[[ Record excerpts open ]]

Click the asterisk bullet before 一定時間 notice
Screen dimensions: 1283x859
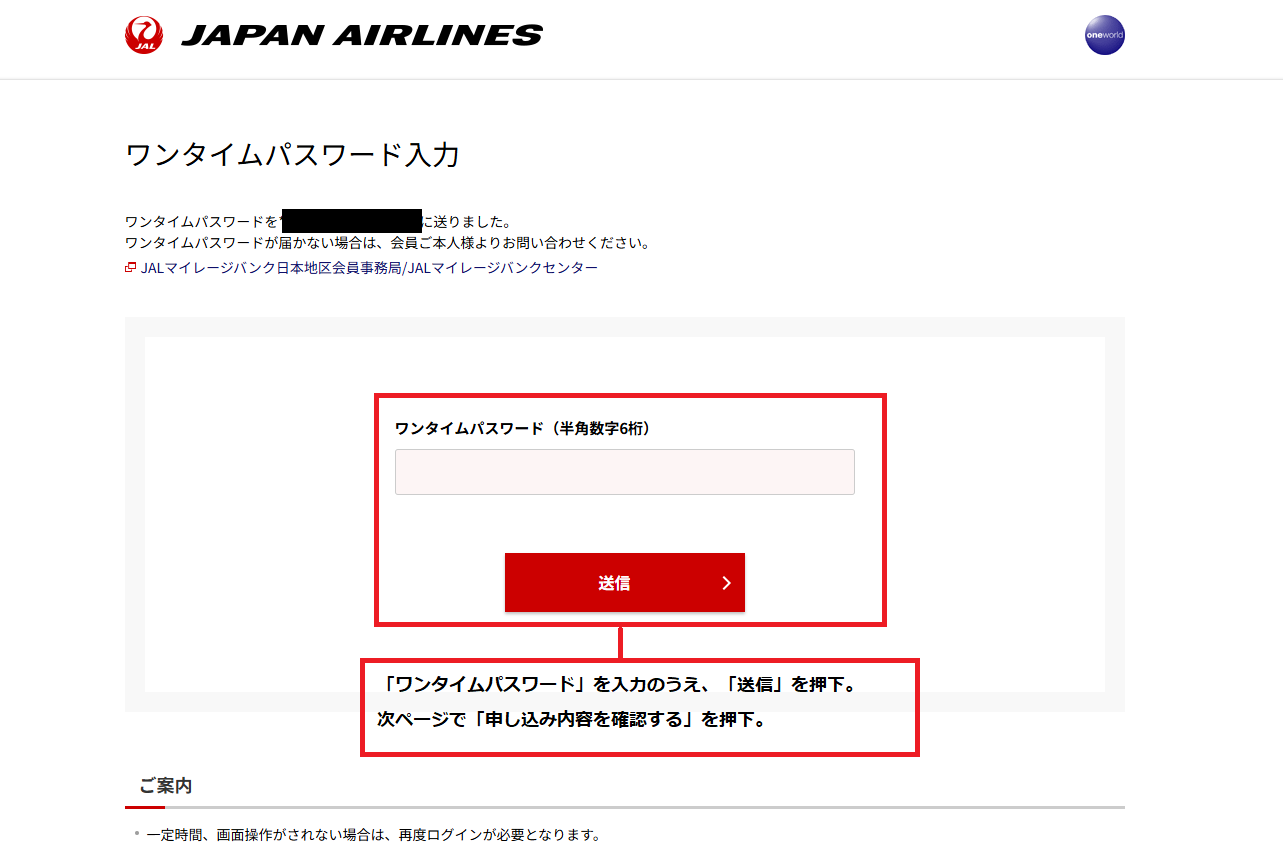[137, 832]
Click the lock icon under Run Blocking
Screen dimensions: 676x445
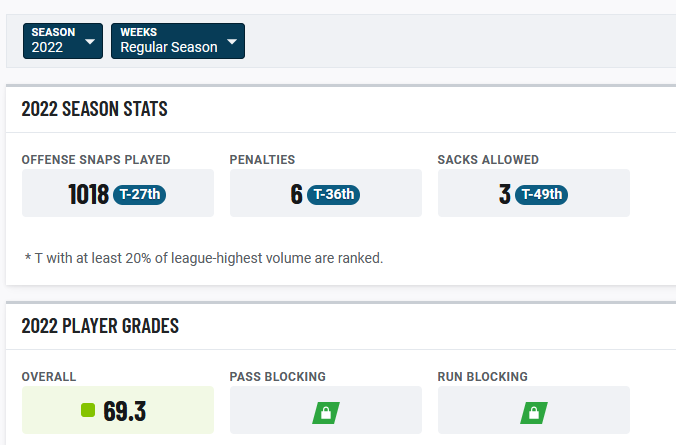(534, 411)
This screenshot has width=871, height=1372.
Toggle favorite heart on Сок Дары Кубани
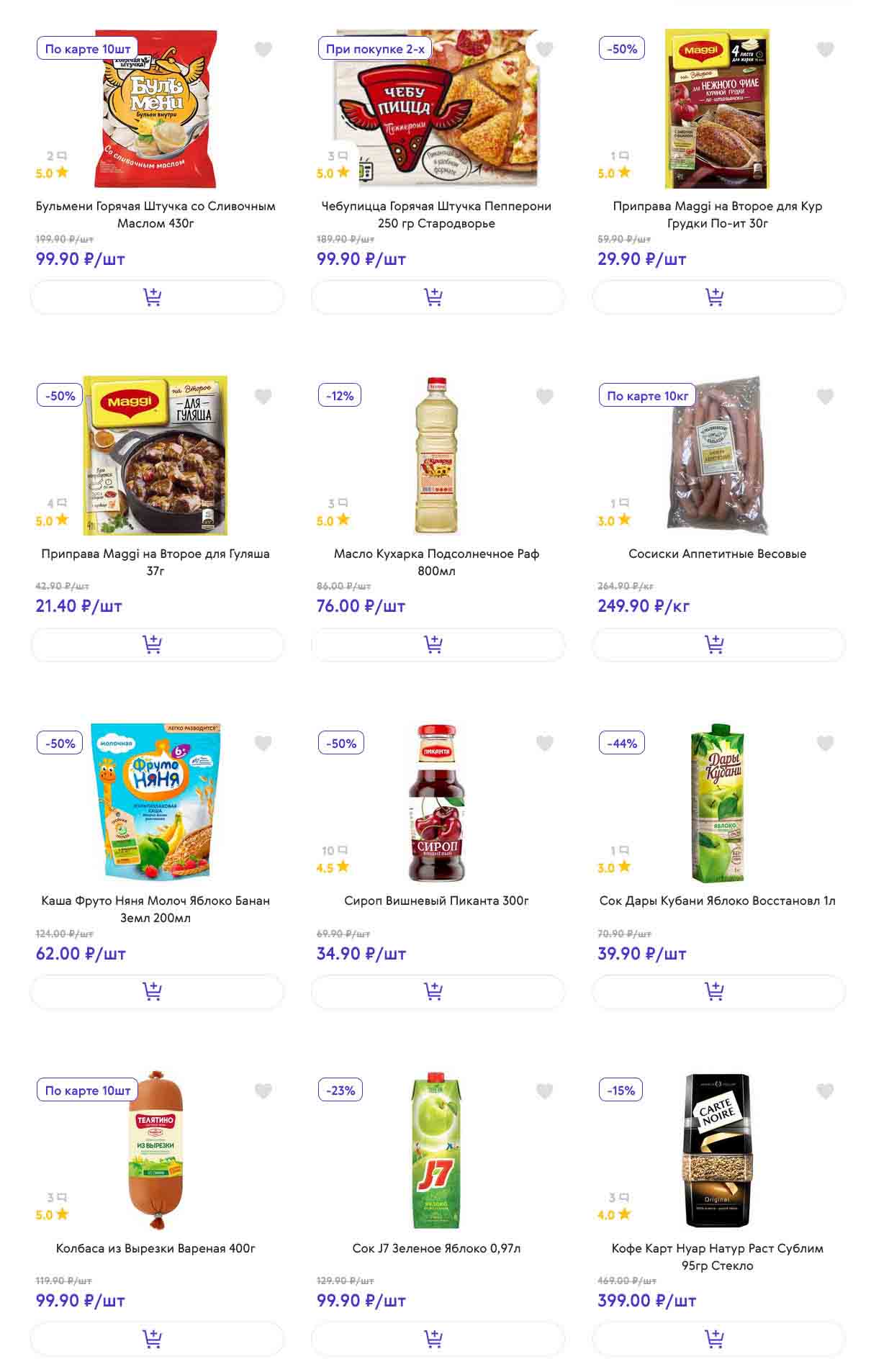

[[ Record excerpts closed ]]

▶ Activity
Find the line containing "This screenshot has width=871, height=1372." in the records above, then copy it and every line after it exactly, through the last one, without any pictures.

▶ Answer space
This screenshot has width=871, height=1372.
Toggle favorite heart on Сок Дары Кубани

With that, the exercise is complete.